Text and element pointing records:
++++

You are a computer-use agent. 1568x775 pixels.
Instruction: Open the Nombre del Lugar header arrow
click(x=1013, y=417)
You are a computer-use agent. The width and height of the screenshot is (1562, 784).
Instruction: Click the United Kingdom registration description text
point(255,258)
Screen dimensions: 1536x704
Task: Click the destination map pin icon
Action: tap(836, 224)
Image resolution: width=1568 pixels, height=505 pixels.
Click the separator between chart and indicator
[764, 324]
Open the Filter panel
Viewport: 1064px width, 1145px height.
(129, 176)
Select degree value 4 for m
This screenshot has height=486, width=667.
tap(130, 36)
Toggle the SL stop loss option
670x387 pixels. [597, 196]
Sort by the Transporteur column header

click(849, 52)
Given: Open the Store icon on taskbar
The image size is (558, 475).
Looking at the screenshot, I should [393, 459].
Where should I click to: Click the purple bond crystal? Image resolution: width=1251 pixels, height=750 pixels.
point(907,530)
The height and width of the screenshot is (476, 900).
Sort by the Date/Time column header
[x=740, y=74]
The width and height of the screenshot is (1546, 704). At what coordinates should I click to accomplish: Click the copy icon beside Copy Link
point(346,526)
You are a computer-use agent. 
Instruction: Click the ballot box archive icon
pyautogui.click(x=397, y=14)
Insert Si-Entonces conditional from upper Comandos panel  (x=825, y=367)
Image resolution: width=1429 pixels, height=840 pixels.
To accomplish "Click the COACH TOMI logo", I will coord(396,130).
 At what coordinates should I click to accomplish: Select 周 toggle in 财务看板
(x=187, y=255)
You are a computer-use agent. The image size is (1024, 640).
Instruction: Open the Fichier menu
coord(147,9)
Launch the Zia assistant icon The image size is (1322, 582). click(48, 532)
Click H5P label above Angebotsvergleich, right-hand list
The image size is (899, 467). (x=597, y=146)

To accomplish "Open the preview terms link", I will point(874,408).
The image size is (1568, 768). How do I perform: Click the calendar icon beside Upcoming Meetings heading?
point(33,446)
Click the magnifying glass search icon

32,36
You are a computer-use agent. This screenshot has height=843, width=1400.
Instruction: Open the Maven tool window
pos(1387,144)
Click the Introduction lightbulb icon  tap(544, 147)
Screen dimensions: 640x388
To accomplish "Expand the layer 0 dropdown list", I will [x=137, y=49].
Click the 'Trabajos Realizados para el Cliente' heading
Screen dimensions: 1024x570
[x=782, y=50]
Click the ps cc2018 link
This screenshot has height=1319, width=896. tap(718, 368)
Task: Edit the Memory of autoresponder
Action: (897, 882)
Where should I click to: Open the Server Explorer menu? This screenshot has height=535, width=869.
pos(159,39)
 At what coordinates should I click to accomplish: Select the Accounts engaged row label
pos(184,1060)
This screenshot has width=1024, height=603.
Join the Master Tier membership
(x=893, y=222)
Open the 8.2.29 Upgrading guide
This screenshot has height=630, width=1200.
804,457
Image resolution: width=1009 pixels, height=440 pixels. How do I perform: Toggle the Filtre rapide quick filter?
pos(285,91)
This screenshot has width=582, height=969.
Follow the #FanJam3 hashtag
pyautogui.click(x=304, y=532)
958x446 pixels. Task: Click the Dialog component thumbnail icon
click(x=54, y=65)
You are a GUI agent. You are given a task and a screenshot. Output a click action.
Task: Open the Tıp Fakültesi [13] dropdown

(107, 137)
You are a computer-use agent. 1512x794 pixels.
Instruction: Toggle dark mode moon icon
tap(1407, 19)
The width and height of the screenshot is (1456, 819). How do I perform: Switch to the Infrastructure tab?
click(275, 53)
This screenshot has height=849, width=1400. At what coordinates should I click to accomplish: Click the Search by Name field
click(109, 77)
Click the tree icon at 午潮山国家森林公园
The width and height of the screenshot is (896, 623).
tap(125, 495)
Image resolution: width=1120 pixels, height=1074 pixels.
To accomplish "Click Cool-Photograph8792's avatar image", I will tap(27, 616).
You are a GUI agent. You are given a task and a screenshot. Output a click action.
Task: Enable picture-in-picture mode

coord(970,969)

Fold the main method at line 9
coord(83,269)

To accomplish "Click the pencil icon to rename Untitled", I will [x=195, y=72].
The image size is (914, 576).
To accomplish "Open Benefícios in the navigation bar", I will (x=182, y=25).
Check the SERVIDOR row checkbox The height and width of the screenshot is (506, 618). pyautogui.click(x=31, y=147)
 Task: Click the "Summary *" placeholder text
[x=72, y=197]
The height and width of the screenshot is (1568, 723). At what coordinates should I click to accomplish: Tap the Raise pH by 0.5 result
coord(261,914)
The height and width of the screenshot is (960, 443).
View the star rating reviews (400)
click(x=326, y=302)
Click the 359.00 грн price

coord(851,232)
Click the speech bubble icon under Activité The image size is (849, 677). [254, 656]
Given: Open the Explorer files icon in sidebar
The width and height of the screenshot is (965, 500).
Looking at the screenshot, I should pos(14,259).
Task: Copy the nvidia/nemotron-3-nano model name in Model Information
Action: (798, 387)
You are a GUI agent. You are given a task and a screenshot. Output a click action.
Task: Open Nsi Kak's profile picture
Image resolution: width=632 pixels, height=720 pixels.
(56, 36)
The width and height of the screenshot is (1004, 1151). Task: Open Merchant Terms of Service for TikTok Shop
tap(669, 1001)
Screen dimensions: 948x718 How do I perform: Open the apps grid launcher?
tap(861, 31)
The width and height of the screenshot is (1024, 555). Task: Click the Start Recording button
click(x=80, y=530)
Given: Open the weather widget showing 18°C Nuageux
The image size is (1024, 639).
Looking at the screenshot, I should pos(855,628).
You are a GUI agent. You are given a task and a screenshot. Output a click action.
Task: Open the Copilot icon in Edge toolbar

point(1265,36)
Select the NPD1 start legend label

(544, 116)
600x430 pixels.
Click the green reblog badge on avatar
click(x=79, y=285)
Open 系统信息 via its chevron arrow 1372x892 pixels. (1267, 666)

++++

▶ [GOAL] Please copy out all of the records above line for line, keeping every character unchanged.

▶ [CORRECT RESPONSE]
You are a computer-use agent. 1568x775 pixels.
Instruction: Open the Nombre del Lugar header arrow
click(x=1013, y=417)
You are a computer-use agent. The width and height of the screenshot is (1562, 784).
Instruction: Click the United Kingdom registration description text
point(255,258)
Screen dimensions: 1536x704
Task: Click the destination map pin icon
Action: tap(836, 224)
Image resolution: width=1568 pixels, height=505 pixels.
Click the separator between chart and indicator
[764, 324]
Open the Filter panel
Viewport: 1064px width, 1145px height.
(129, 176)
Select degree value 4 for m
This screenshot has height=486, width=667.
tap(130, 36)
Toggle the SL stop loss option
670x387 pixels. [597, 196]
Sort by the Transporteur column header

click(849, 52)
Given: Open the Store icon on taskbar
The image size is (558, 475).
Looking at the screenshot, I should [393, 459].
Where should I click to: Click the purple bond crystal? Image resolution: width=1251 pixels, height=750 pixels.
point(907,530)
The height and width of the screenshot is (476, 900).
Sort by the Date/Time column header
[x=740, y=74]
The width and height of the screenshot is (1546, 704). At what coordinates should I click to accomplish: Click the copy icon beside Copy Link
point(346,526)
You are a computer-use agent. 
Instruction: Click the ballot box archive icon
pyautogui.click(x=397, y=14)
Insert Si-Entonces conditional from upper Comandos panel  (x=825, y=367)
Image resolution: width=1429 pixels, height=840 pixels.
To accomplish "Click the COACH TOMI logo", I will coord(396,130).
 At what coordinates should I click to accomplish: Select 周 toggle in 财务看板
(x=187, y=255)
You are a computer-use agent. The image size is (1024, 640).
Instruction: Open the Fichier menu
coord(147,9)
Launch the Zia assistant icon The image size is (1322, 582). click(48, 532)
Click H5P label above Angebotsvergleich, right-hand list
The image size is (899, 467). (x=597, y=146)

To accomplish "Open the preview terms link", I will point(874,408).
The image size is (1568, 768). How do I perform: Click the calendar icon beside Upcoming Meetings heading?
point(33,446)
Click the magnifying glass search icon

32,36
You are a computer-use agent. This screenshot has height=843, width=1400.
Instruction: Open the Maven tool window
pos(1387,144)
Click the Introduction lightbulb icon  tap(544, 147)
Screen dimensions: 640x388
To accomplish "Expand the layer 0 dropdown list", I will [x=137, y=49].
Click the 'Trabajos Realizados para el Cliente' heading
Screen dimensions: 1024x570
[x=782, y=50]
Click the ps cc2018 link
This screenshot has height=1319, width=896. tap(718, 368)
Task: Edit the Memory of autoresponder
Action: (897, 882)
Where should I click to: Open the Server Explorer menu? This screenshot has height=535, width=869.
pos(159,39)
 At what coordinates should I click to accomplish: Select the Accounts engaged row label
pos(184,1060)
This screenshot has width=1024, height=603.
Join the Master Tier membership
(x=893, y=222)
Open the 8.2.29 Upgrading guide
This screenshot has height=630, width=1200.
804,457
Image resolution: width=1009 pixels, height=440 pixels. How do I perform: Toggle the Filtre rapide quick filter?
pos(285,91)
This screenshot has width=582, height=969.
Follow the #FanJam3 hashtag
pyautogui.click(x=304, y=532)
958x446 pixels. Task: Click the Dialog component thumbnail icon
click(x=54, y=65)
You are a GUI agent. You are given a task and a screenshot. Output a click action.
Task: Open the Tıp Fakültesi [13] dropdown

(107, 137)
You are a computer-use agent. 1512x794 pixels.
Instruction: Toggle dark mode moon icon
tap(1407, 19)
The width and height of the screenshot is (1456, 819). How do I perform: Switch to the Infrastructure tab?
click(275, 53)
This screenshot has height=849, width=1400. At what coordinates should I click to accomplish: Click the Search by Name field
click(109, 77)
Click the tree icon at 午潮山国家森林公园
The width and height of the screenshot is (896, 623).
tap(125, 495)
Image resolution: width=1120 pixels, height=1074 pixels.
To accomplish "Click Cool-Photograph8792's avatar image", I will tap(27, 616).
You are a GUI agent. You are given a task and a screenshot. Output a click action.
Task: Enable picture-in-picture mode

coord(970,969)

Fold the main method at line 9
coord(83,269)

To accomplish "Click the pencil icon to rename Untitled", I will [x=195, y=72].
The image size is (914, 576).
To accomplish "Open Benefícios in the navigation bar", I will (x=182, y=25).
Check the SERVIDOR row checkbox The height and width of the screenshot is (506, 618). pyautogui.click(x=31, y=147)
 Task: Click the "Summary *" placeholder text
[x=72, y=197]
The height and width of the screenshot is (1568, 723). At what coordinates should I click to accomplish: Tap the Raise pH by 0.5 result
coord(261,914)
The height and width of the screenshot is (960, 443).
View the star rating reviews (400)
click(x=326, y=302)
Click the 359.00 грн price

coord(851,232)
Click the speech bubble icon under Activité The image size is (849, 677). [254, 656]
Given: Open the Explorer files icon in sidebar
The width and height of the screenshot is (965, 500).
Looking at the screenshot, I should pos(14,259).
Task: Copy the nvidia/nemotron-3-nano model name in Model Information
Action: (798, 387)
You are a GUI agent. You are given a task and a screenshot. Output a click action.
Task: Open Nsi Kak's profile picture
Image resolution: width=632 pixels, height=720 pixels.
(56, 36)
The width and height of the screenshot is (1004, 1151). Task: Open Merchant Terms of Service for TikTok Shop
tap(669, 1001)
Screen dimensions: 948x718 How do I perform: Open the apps grid launcher?
tap(861, 31)
The width and height of the screenshot is (1024, 555). Task: Click the Start Recording button
click(x=80, y=530)
Given: Open the weather widget showing 18°C Nuageux
The image size is (1024, 639).
Looking at the screenshot, I should pos(855,628).
You are a GUI agent. You are given a task and a screenshot. Output a click action.
Task: Open the Copilot icon in Edge toolbar

point(1265,36)
Select the NPD1 start legend label

(544, 116)
600x430 pixels.
Click the green reblog badge on avatar
click(x=79, y=285)
Open 系统信息 via its chevron arrow 1372x892 pixels. (1267, 666)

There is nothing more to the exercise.